The supervisors can claim it’s “leadership” or that they’re “putting this matter out of their own hands” all they want, the end result is it will be a 33% increase for them. They will all take home an additional $32,000 a year come January of 2015. And they are doing this at a time when they’ve been pleading poverty for five, six, seven years; they are doing this at a time when they’ve told their county workers that we all must share in the sacrifice when times are tight; they are doing this at a time when they won’t allow their employees to use the same counties for salary studies that the supervisors choose to use to enrich themselves. Most importantly, they are doing this at a time when, just as the economy is picking up again, they place themselves at the front of the line before their employees.

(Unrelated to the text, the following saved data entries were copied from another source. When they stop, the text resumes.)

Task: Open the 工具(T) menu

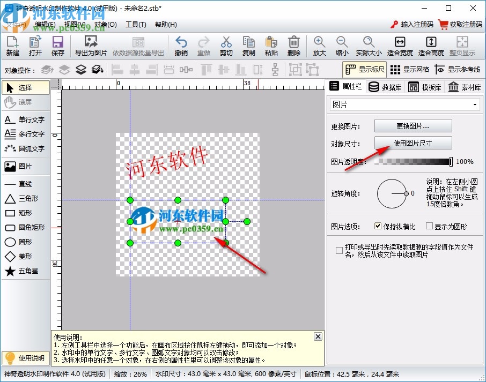Action: (136, 25)
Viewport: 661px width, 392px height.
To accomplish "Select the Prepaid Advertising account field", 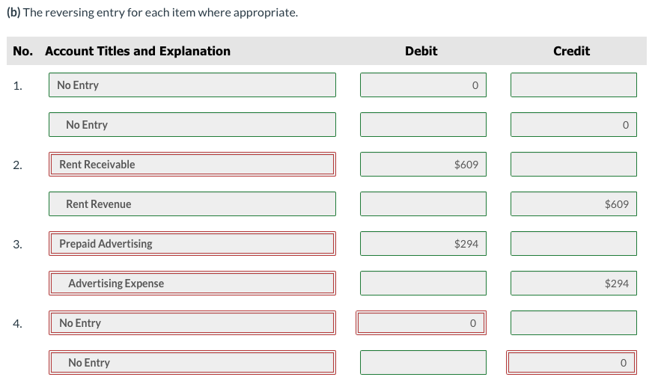I will click(192, 243).
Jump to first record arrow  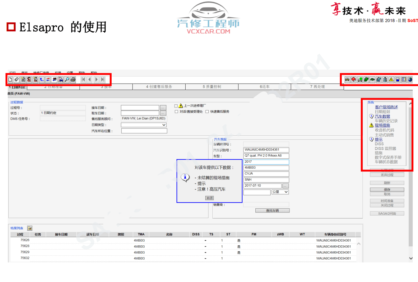coord(83,80)

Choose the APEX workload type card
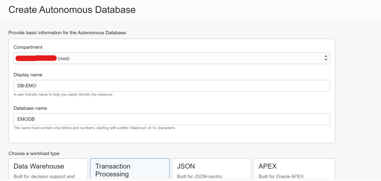pyautogui.click(x=294, y=169)
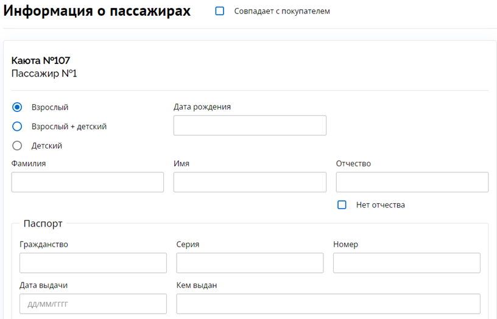Click the passport Серия field
This screenshot has width=497, height=319.
point(250,262)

I don’t know what you want to call that kind of mentality and that kind of decision making, but it’s certainly not leadership.

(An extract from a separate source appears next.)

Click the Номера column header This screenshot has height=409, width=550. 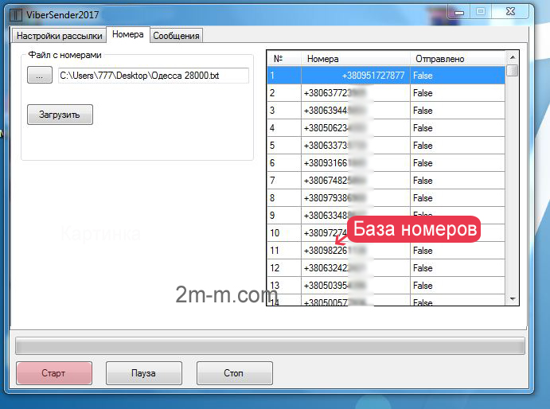(x=356, y=59)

Leaders don’t look to enhance themselves first before their lowest-paid employees. The Supervisors make, currently, $97,500. The County has employees who make $9 an hour. In fact, the County has many workers in classifications who are making an annual salary that is less than both the federal poverty level as well as the Contra Costa Self-Sufficiency Threshold.

Just a few short months ago, all five supervisors applauded Rise Together, an organization whose singular goal, according to their website, is “to cut poverty [in the bay area] in half by 2020” because “1 in 5 bay area residents living in poverty is unacceptable.” This organization was before the Board of Supervisors at one of their meetings.

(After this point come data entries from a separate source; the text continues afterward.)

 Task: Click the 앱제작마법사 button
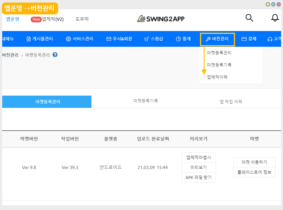199,158
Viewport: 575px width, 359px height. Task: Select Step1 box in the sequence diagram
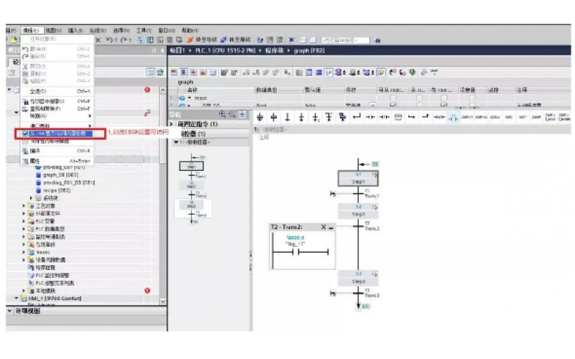tap(358, 177)
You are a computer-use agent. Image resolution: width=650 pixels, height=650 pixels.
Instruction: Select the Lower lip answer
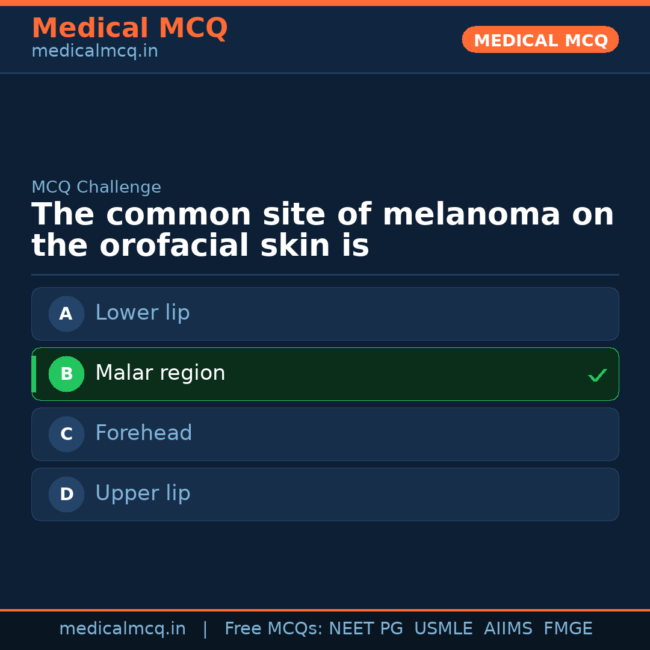143,313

All five supervisors could not stop gushing about how passionately they believed in this cause. In fact, Supervisor John Gioia is currently listed by Rise Together as a sitting member of their Steering Council.

Given their recent, enamored rhetoric about seriously doing something to uplift bay area residents in distress out of poverty, it is highly unprofessional, highly disrespectful, and completely unbecoming of elected leaders to choose to enrich themselves first and foremost.

East County Today published an editorial that tried to put the supervisors’ pay increase into perspective. It listed the salaries of some county employees. Some of the readers then said, “oh, this makes me less angry,” or “I didn’t know county employees made that much money.”

This is very problematic because, for starters, the list of salaries East County Today posted are for directors and managers. They are the most highly paid employees in the county. What East County Today didn’t post—and subsequently, what readers and constituents didn’t see—are the salaries of the majority of the rank-and-file workers who daily provide the excellent services all of us depend on and enjoy.

Public Employees Union, Local #1 has a spreadsheet of classifications of county employees that we represent (and this is only from our membership, not including the classifications of workers other unions may represent in the county) down a left hand column. And then, to the right of those classifications, we have three additional columns under the headings: Federal Poverty Line, Contra Costa Poverty Threshold, and Contra Costa Self-Sufficiency Threshold.

On a quick skim, of the roughly 330+ classifications Local #1 represents, there are 290 or so that fall squarely under those thresholds. That is a mind-blowing 87% of classifications of county employees that are paid a salary or wages that fall below, or within, federal poverty line, county poverty threshold, and county self-sufficiency threshold.

How does a group of elected leaders say it’s not about self-enrichment, that it’s about leadership, when they vote themselves a 33% raise—in one fell swoop—when 87% of their county workers are paid poverty, or near-poverty wages to the point of falling into one of those three categories?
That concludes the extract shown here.